THIS year’s Sinulog celebration institutes two major changes—there will be no network signal shutdown and street parties can get as near as a hundred meters to the grand parade route on Jan. 19.
The grand parade route begins at N. Bacalso Ave., proceeds to P. del Rosario St., Imus Ave., Gen. Maxilom Ave., Fuente Osmeña, then to Osmeña Blvd., R.R. Landon St., and finally to the Cebu City Sports Center. Google Map computation says that’s about a five-kilometer stretch.
Cebu City Mayor Edgardo Labella said establishments that violate the 100-meter rule risk losing their mayor’s business permit. The City Government will also park two buses as temporary holding facilities for drunk revelers. The police will file a case against them should they violate any law.
Party organizers and business owners planning to hold events on the day of the grand parade are called to a meeting with the City Government, to discuss the issuance of special permits to operate, among many other things.
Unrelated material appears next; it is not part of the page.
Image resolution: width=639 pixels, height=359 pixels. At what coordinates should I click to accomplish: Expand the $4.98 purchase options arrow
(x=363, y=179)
The Police Regional Office (PRO) Central Visayas, upon the recommendation of the Cebu City Police Office (CCPO), had also communicated with the PNP Firearms and Explosives Office requesting a total gun ban, which takes effect today, Jan. 9, 2020.
The signal shutdown, says Labella only takes effect when “the need arises.” CCPO Director Engelbert Soriano said it will be the PNP’s intelligence operatives that will have to recommend a shutdown, for instance, in cases of unattended and unclaimed baggage or box, suspicious persons, or any suspicious signs.
Starting tomorrow, too, the Cebu City Transportation Office will deploy 55 traffic enforcers for the launching parade, which will start at Plaza Independencia on M.J. Cuenco Ave. and move on to the Cebu City Sports Center along Osmeña Blvd.
The Sinulog organizers and stakeholders are now in the thick of preparations. One of the common observations in the past years is the surge in the number of motorcycles-for-hire on the day of the grand parade. Expect the figures to even increase this year. This is most apparent after the grand parade and when the routes reopen to traffic.
On the other hand, the cut in the proximity of street parties to the parade route may also pose another problem. As though the preceding 300-meter rule was not challenging enough, this hauls a whole new density of people where the herd already is. Why should street parties be close to the parade route in the first place when they serve totally different interests?